*** Data for the task ***

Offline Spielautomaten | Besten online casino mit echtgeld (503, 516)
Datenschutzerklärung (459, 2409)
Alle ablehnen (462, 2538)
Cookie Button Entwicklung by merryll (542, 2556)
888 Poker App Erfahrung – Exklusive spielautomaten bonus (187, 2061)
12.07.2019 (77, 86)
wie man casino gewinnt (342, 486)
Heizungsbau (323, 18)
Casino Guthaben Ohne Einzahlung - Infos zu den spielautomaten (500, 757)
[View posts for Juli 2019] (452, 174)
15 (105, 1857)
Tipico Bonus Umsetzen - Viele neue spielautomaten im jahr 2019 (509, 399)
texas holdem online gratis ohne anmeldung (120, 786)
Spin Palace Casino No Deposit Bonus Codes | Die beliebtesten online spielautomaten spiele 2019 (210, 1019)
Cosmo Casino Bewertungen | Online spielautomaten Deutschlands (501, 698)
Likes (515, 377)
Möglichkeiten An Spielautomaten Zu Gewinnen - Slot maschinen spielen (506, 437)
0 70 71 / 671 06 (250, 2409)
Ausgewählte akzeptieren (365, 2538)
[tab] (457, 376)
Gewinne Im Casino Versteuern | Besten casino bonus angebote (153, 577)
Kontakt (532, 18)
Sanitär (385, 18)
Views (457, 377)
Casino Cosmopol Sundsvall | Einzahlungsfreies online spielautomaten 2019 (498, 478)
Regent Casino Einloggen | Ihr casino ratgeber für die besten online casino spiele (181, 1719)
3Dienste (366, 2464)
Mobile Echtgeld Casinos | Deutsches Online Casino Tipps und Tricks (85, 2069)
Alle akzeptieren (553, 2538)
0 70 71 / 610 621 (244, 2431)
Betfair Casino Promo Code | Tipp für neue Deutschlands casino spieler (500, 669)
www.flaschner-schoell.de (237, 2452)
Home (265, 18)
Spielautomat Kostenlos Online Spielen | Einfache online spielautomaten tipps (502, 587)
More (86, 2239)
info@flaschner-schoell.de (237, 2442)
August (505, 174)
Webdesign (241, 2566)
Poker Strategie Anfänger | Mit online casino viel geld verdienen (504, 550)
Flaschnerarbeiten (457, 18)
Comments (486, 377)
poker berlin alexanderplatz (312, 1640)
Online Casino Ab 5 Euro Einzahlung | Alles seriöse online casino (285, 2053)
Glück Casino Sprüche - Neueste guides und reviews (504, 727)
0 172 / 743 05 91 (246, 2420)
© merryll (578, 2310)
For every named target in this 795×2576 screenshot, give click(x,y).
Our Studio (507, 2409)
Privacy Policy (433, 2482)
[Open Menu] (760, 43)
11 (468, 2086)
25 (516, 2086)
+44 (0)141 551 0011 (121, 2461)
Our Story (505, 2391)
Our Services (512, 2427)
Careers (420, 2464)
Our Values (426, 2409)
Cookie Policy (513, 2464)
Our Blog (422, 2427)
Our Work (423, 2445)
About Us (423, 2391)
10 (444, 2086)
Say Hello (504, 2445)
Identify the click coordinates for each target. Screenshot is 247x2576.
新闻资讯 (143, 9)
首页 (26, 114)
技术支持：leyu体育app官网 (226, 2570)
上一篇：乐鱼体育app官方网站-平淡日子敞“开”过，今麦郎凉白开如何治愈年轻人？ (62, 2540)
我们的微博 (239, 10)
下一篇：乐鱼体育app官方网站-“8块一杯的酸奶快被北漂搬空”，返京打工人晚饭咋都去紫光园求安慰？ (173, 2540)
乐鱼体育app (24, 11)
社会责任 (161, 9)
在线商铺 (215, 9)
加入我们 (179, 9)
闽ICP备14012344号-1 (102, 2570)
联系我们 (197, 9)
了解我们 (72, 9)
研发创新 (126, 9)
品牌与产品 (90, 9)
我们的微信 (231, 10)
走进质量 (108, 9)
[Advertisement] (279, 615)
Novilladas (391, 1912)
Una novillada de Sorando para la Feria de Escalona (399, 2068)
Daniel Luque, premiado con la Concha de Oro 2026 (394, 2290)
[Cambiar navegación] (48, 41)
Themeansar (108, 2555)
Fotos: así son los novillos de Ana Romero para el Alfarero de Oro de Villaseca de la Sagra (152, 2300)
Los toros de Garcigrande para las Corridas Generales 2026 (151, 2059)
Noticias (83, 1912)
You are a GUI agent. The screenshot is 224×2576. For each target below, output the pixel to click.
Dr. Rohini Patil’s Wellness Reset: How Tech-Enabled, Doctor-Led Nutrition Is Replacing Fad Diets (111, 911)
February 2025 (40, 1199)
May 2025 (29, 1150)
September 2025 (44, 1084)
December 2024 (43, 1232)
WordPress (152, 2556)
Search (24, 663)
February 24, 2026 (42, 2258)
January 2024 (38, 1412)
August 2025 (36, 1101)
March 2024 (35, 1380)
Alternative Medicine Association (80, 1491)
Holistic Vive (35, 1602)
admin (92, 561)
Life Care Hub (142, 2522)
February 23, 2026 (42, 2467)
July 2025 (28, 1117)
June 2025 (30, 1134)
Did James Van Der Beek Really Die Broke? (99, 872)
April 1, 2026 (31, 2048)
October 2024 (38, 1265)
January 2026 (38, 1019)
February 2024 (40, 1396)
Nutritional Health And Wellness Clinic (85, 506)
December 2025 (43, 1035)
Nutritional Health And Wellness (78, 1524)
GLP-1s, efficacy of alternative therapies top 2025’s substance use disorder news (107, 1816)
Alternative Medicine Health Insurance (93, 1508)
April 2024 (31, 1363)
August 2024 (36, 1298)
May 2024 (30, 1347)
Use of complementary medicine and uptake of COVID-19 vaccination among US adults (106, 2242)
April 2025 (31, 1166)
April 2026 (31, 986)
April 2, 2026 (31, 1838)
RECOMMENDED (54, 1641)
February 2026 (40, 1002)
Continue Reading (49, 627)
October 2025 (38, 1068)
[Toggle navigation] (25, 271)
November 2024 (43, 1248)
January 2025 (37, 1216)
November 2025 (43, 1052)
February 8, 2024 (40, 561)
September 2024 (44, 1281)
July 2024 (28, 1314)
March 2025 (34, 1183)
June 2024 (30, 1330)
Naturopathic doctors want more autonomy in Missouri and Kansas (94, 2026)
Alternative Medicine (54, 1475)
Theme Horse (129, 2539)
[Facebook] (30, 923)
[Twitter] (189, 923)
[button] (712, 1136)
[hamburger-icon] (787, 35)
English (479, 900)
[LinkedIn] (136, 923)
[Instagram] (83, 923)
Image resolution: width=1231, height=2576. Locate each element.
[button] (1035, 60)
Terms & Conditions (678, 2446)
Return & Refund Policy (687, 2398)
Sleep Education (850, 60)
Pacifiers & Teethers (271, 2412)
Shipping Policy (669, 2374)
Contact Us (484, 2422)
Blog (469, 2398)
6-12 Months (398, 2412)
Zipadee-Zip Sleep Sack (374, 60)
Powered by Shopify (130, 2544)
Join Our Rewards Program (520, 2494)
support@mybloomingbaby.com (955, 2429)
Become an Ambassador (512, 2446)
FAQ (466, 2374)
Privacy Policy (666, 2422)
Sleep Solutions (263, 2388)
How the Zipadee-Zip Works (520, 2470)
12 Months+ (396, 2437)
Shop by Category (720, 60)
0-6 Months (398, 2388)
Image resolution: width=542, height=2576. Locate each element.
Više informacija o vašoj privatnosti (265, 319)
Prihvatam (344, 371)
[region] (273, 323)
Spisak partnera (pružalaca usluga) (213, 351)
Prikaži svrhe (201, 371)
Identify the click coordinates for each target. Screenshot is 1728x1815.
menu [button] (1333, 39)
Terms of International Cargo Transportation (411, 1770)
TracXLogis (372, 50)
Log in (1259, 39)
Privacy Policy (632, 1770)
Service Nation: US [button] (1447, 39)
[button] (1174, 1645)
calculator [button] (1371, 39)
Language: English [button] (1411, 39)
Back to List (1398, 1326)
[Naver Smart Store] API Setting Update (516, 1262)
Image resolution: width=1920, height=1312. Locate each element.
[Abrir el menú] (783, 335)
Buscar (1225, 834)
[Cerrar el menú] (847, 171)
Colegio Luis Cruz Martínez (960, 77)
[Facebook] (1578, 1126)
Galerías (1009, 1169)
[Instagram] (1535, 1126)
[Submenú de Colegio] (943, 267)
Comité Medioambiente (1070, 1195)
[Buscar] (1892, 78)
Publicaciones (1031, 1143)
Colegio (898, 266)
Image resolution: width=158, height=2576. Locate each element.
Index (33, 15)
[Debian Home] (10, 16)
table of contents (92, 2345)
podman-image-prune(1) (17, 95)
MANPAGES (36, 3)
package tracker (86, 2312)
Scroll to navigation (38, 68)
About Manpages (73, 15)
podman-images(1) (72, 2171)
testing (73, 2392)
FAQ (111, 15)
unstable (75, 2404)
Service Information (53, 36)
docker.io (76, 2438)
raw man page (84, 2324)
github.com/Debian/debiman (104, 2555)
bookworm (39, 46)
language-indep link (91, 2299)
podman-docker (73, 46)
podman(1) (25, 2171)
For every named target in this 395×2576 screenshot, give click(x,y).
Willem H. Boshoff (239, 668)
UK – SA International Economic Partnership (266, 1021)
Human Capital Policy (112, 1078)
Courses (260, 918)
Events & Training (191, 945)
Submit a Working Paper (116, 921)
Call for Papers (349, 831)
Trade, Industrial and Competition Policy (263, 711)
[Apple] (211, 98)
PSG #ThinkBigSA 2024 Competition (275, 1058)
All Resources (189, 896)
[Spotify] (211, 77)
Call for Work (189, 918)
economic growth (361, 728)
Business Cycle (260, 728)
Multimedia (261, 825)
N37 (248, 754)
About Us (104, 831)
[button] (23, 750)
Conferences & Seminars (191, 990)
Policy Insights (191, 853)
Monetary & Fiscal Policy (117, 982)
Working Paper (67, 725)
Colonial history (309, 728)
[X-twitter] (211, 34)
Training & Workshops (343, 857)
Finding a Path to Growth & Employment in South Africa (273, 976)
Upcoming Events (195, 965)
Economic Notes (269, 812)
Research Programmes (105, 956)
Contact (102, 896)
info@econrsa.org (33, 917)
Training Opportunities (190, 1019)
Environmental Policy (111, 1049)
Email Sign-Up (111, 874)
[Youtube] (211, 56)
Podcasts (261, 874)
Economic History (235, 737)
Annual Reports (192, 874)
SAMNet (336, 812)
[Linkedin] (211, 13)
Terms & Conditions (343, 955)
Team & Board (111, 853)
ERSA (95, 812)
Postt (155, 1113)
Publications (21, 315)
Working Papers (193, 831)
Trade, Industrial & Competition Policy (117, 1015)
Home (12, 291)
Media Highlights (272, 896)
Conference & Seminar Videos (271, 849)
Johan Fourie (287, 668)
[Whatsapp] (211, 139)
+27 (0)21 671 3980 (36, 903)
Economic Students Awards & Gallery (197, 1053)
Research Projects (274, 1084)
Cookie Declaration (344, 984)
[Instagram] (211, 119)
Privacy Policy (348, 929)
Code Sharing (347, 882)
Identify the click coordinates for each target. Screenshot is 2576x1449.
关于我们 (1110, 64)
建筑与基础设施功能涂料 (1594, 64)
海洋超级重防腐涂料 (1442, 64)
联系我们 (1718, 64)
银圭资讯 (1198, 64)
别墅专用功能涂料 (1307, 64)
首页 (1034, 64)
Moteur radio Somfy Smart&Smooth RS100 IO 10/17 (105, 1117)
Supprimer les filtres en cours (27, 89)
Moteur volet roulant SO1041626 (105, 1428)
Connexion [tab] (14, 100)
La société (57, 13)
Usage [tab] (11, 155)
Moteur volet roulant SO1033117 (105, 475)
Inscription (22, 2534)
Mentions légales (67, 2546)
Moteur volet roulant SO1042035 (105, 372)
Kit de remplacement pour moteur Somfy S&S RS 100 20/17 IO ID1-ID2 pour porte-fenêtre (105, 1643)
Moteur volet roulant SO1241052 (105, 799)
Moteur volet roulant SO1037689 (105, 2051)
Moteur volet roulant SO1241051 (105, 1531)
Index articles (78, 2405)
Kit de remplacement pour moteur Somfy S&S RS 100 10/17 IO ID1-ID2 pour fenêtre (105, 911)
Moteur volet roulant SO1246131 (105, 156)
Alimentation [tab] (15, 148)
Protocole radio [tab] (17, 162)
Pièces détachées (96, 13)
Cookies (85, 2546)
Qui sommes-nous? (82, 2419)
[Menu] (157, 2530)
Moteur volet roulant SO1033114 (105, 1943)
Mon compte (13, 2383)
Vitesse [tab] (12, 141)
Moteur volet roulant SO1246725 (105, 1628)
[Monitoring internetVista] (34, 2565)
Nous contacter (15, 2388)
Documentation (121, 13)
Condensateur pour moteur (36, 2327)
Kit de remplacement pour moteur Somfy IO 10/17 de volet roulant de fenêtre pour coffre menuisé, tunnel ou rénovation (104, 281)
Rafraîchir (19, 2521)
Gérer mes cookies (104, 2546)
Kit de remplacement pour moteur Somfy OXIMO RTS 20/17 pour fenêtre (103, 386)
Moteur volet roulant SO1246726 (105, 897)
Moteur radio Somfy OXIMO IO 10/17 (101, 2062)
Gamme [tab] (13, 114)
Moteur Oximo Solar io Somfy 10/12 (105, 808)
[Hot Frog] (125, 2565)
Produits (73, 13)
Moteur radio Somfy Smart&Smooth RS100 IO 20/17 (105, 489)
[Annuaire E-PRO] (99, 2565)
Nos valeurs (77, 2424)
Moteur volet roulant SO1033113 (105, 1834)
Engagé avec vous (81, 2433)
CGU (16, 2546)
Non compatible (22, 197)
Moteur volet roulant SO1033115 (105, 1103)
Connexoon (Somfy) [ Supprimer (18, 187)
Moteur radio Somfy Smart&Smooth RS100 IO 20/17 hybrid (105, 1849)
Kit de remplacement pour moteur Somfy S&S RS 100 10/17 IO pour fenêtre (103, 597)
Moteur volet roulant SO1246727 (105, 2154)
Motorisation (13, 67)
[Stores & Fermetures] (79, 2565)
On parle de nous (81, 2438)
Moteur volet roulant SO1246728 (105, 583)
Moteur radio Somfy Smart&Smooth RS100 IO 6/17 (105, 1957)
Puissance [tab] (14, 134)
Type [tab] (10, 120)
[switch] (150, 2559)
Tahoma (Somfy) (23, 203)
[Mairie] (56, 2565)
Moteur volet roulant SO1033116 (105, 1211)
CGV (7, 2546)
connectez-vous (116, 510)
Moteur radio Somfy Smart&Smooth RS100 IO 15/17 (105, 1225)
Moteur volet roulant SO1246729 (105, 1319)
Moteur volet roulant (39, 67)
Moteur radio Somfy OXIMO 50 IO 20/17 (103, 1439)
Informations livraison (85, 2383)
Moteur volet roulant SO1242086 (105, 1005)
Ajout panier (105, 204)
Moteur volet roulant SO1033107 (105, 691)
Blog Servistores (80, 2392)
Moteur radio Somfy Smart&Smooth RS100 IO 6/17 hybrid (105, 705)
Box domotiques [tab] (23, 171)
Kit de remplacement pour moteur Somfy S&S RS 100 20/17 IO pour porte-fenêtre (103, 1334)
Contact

*** End of Data for the task ***

» **Instructions to follow**: Where the data above reaches the line holding "Pièces détachées (96, 13)", begin printing, and stop after the line holding "Documentation (121, 13)". Each line must be reproduced exactly, with nothing else added.

» **Expected output**:
Pièces détachées (96, 13)
Cookies (85, 2546)
Qui sommes-nous? (82, 2419)
[Menu] (157, 2530)
Moteur volet roulant SO1033114 (105, 1943)
Mon compte (13, 2383)
Vitesse [tab] (12, 141)
Moteur volet roulant SO1246725 (105, 1628)
[Monitoring internetVista] (34, 2565)
Nous contacter (15, 2388)
Documentation (121, 13)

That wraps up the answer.